Roasted Butternut Squash and Bean Chili with Swiss Chard


What a fun recipe this turned out to be! I had one butternut squash that had been sitting in the fridge for a week and I didn't want to make a typical soup. I surfed through the internet and found a few recipes, altered and combined some of them and came up with this. The chili has a 'comfort food' feeling, yet its super easy to make. Each serving is low in calories, high in fiber and very high in vitamin A and has a considerable amount of potassium. Hopefully the kids will love it because of all the colors they see in a bowl. My 5 year old loved it!

Makes: 6-8 servings

Calories: About 350 per serving


Ingredients:

3-4 cups Butternut squash (1/4" cubed)
1 large jalapeno (split lengthwise through the middle)
1 tbsp olive oil
3 cloves garlic, chopped
1 medium yellow onion, diced
1 can roasted, diced tomato
1 can black beans
1 can white beans
1 cup vegetable broth (more if needed/desired)
Chili seasoning powder, as desired
1 bunch swiss chard, roughly chopped (can be substituted with spinach)

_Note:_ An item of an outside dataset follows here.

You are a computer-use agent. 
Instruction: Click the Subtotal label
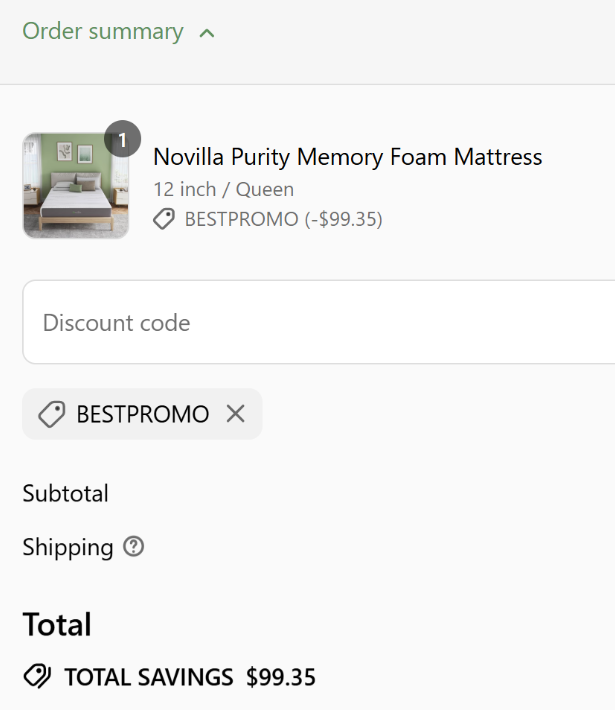65,493
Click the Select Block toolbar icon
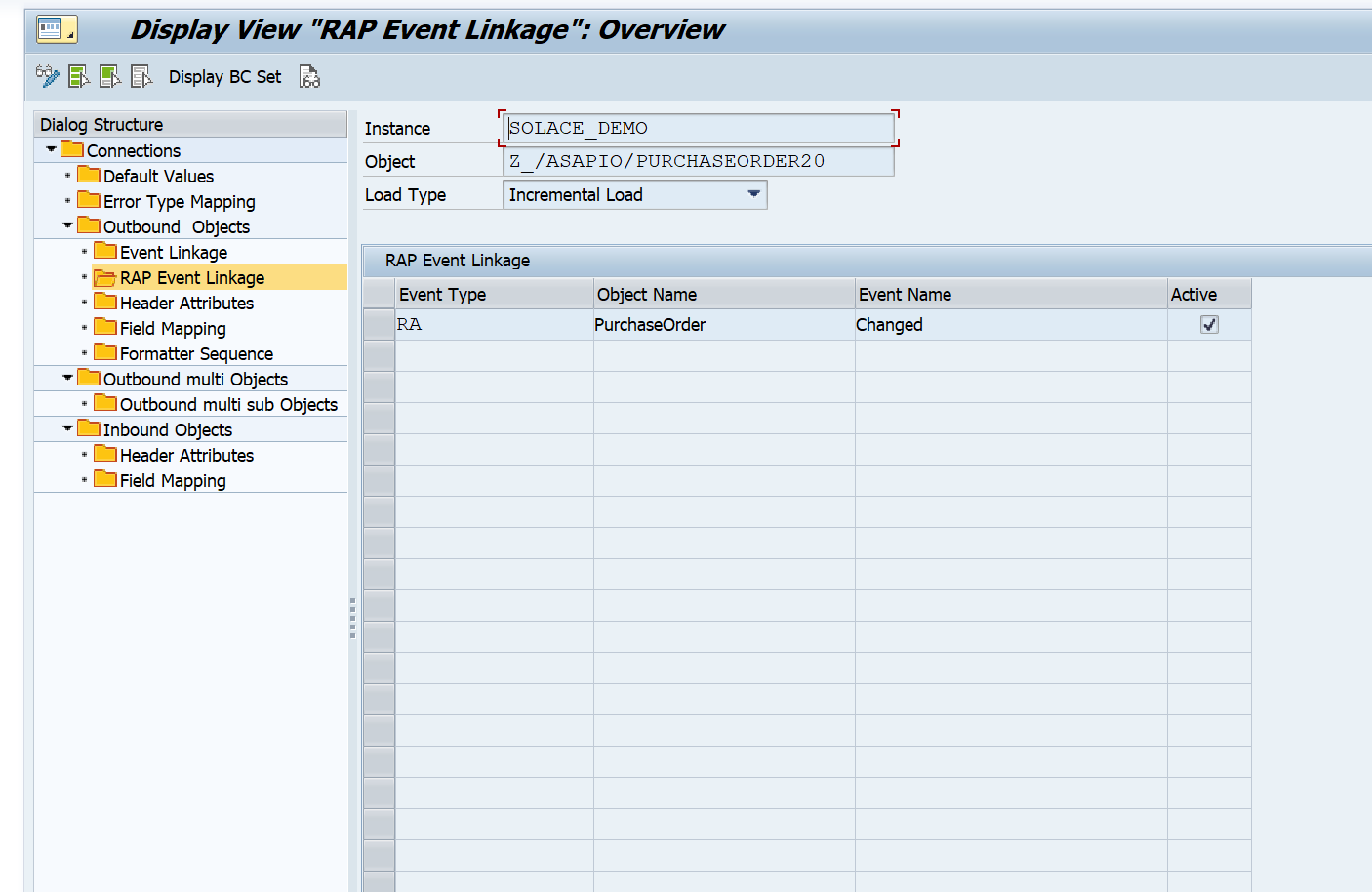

Preheat oven to 350F. Line a baking sheet with aluminum foil and spray with a cooking spray (like PAM). Add the butternut squash in a single layer and put it in the oven. Let it roast till squash is soft (but not mushy) and lightly brown, about 20 minutes. Try and flip the squash on the baking sheet half way through. Take out of the oven.

Take a small piece of aluminum foil, form it into a cup and put in the jalapeno. Wrap the foil around it and put that into the oven as well. Take it out 10 minutes later, open the foil and put the opened cup under the broil setting to slightly char the jalapeno. Remove from oven and let it cool. Chop roughly and put aside.



In a saucepan, heat the olive oil and add the chopped garlic and then the onions. Saute for a few mins, till soft and slightly golden. Add the rest of the ingredients except for the squash, jalapenos and chard. Cook for 15-20 minutes on medium heat (add more vegetable stock if it seems too thick). Add the squash and jalapenos and cook for 5-7 more minutes. Now add the chard and cook for another 5-7 minutes. Remove from heat.






Serve hot in a bowl (with some shredded cheddar cheese on top if you want to entice children to eat it).

Note: I added some extra cumin and salt despite using the chili seasoning. If you cannot find chili seasoning, use the seasonings in one of my previous recipes for chili. You can also use any combination of beans you like.